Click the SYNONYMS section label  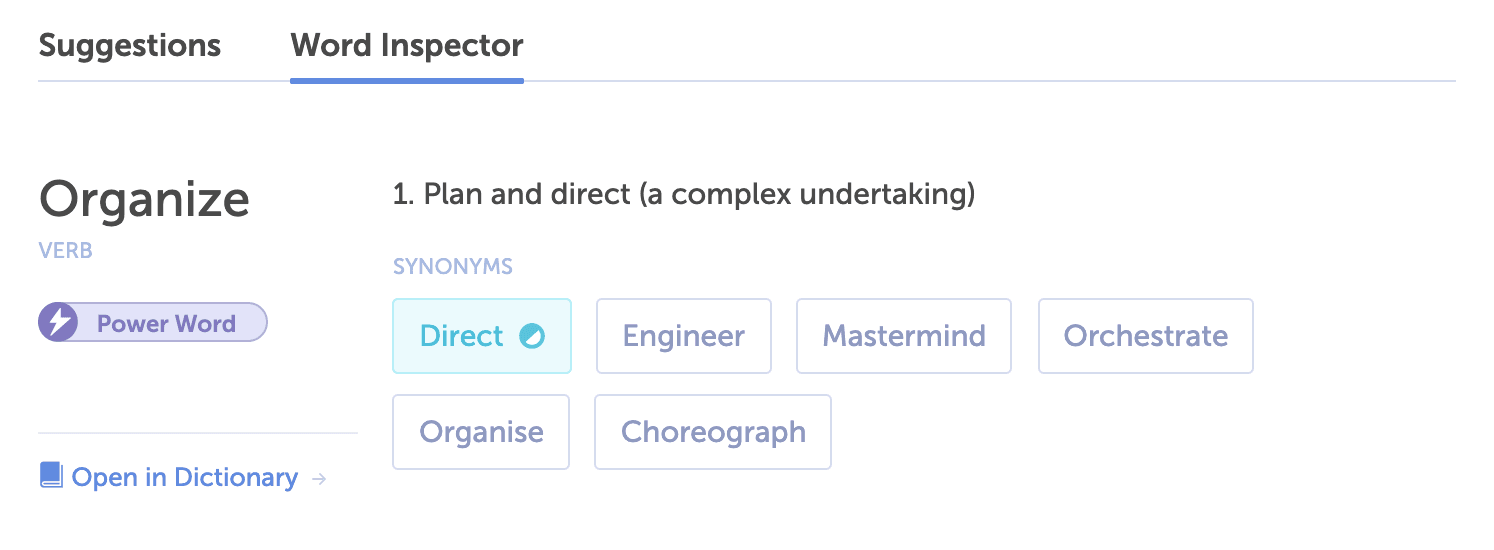(452, 267)
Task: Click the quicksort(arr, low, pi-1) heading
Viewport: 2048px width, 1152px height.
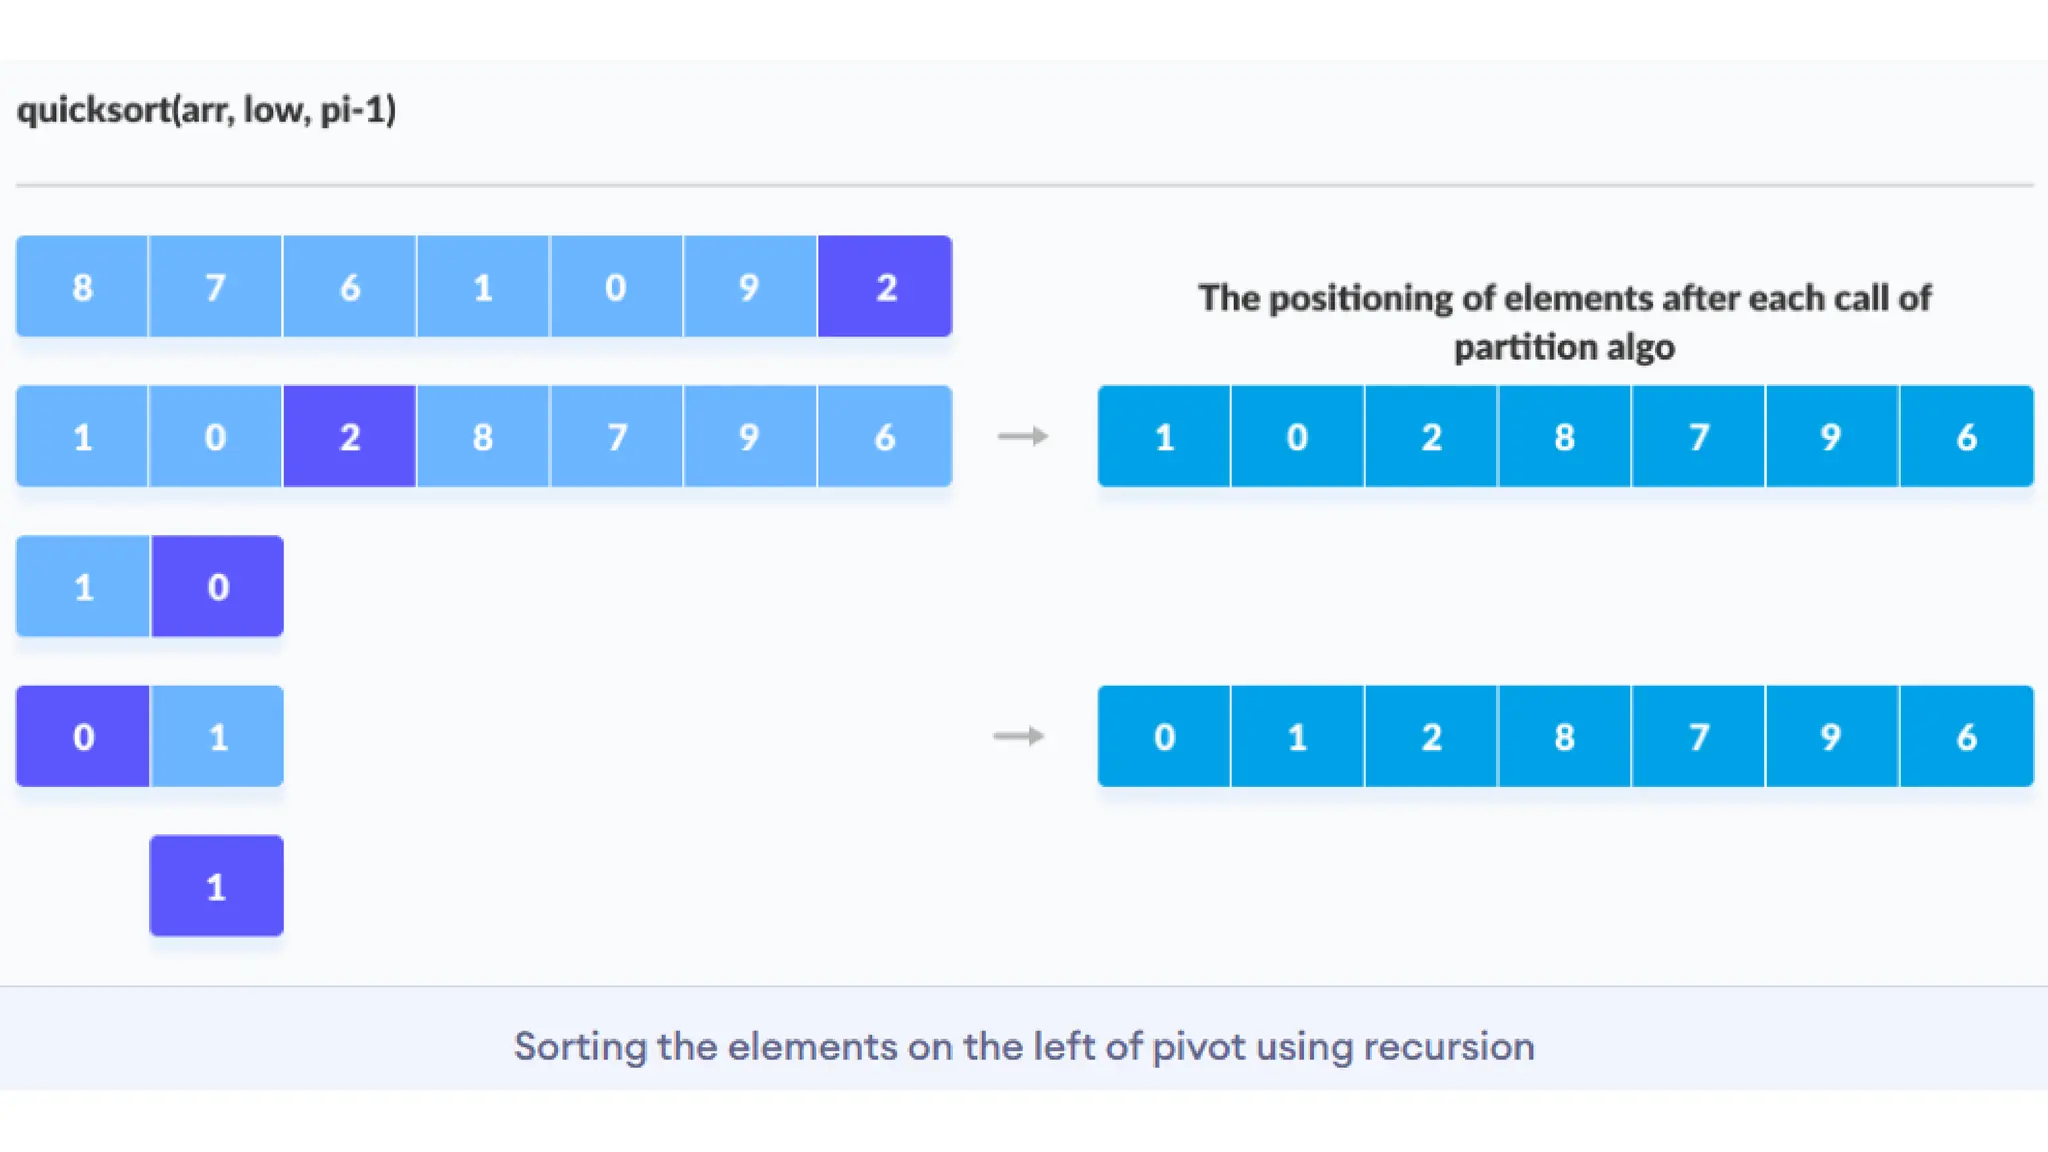Action: (206, 109)
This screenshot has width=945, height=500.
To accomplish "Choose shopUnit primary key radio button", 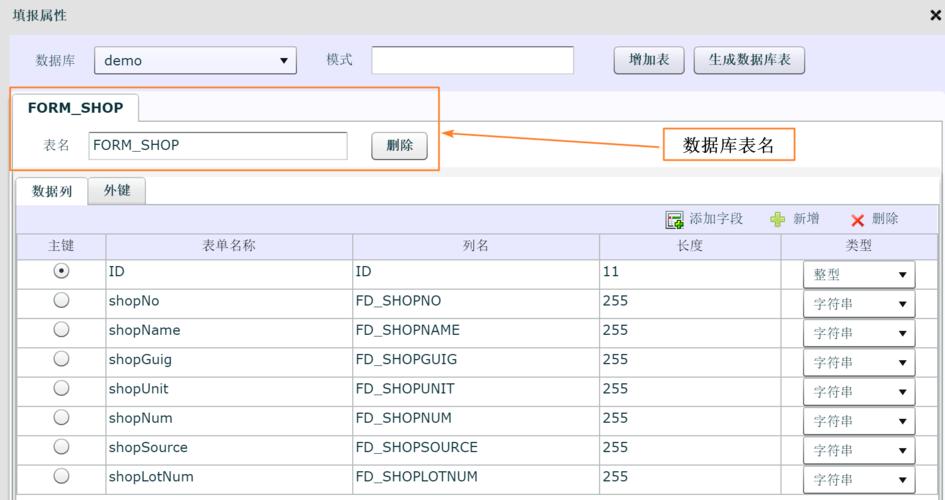I will point(61,388).
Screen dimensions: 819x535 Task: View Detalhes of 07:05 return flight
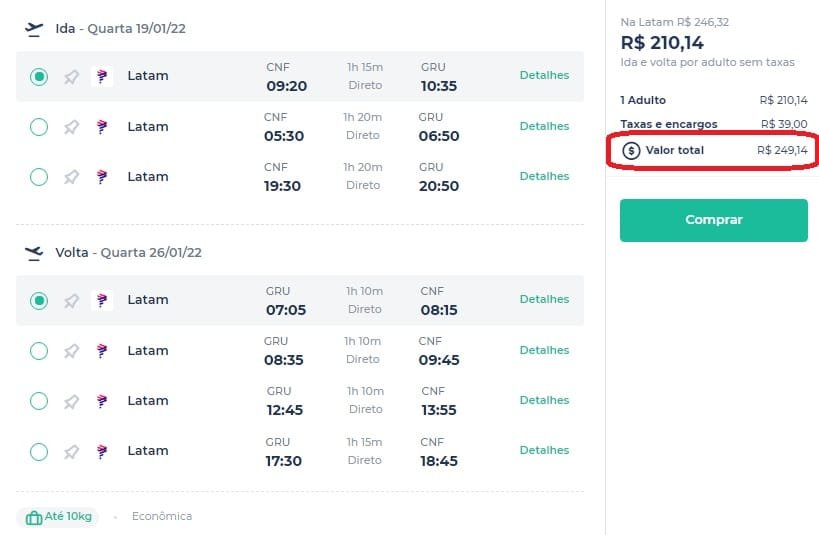pos(544,299)
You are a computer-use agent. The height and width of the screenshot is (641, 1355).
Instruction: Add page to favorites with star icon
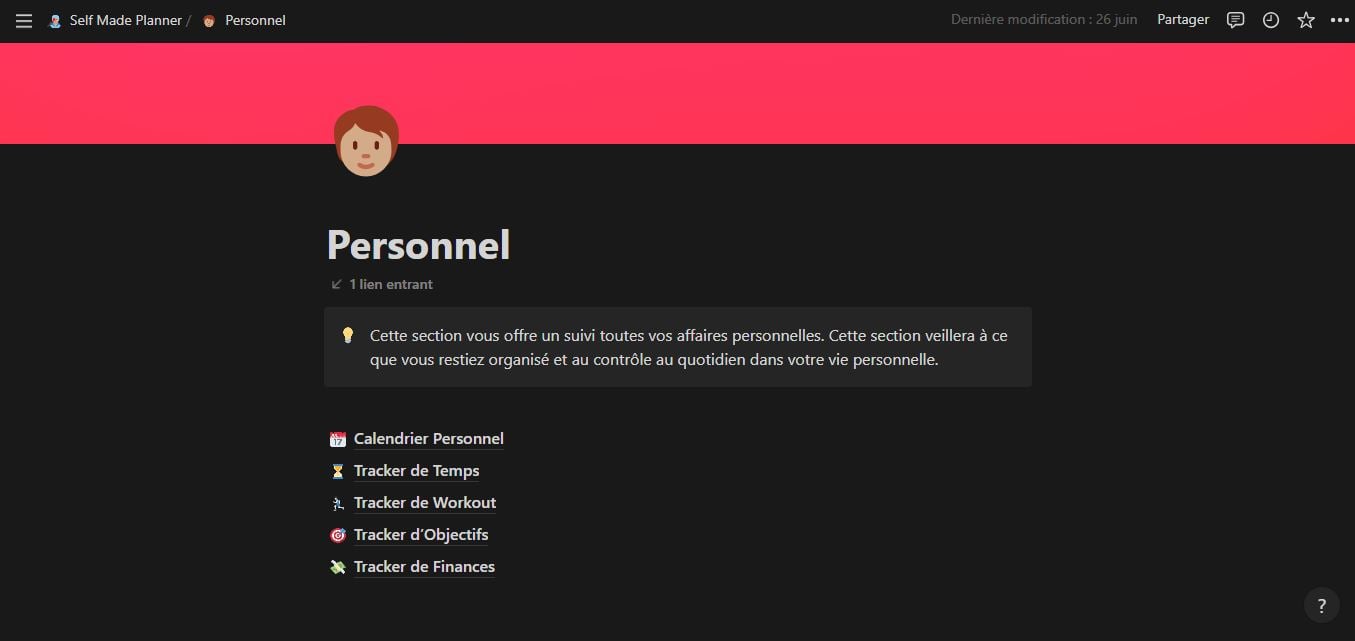pyautogui.click(x=1306, y=20)
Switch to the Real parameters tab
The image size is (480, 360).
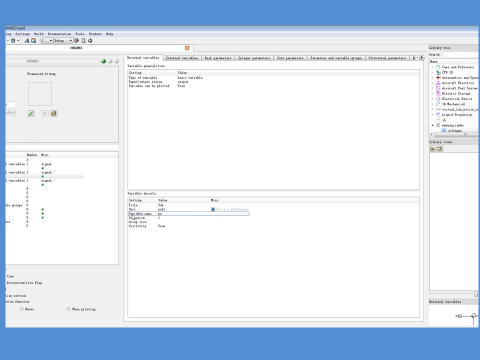pos(218,58)
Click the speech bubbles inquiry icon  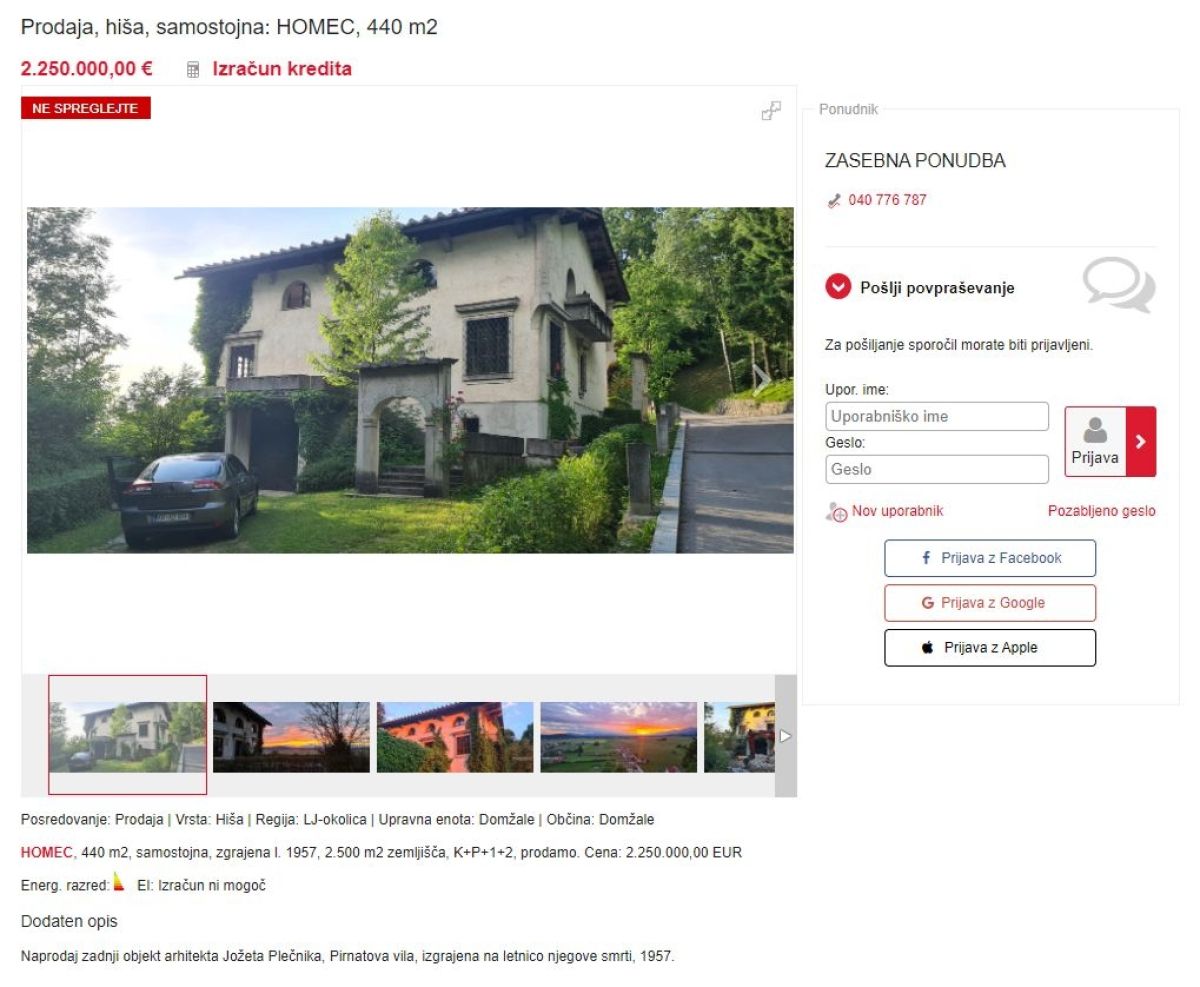point(1119,284)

Work item: Out of the records, collect only those lines that contain the string "screenshot".

Result of this task:
This screenshot has width=945, height=500.
You are a computer-use agent. The height and width of the screenshot is (641, 1355).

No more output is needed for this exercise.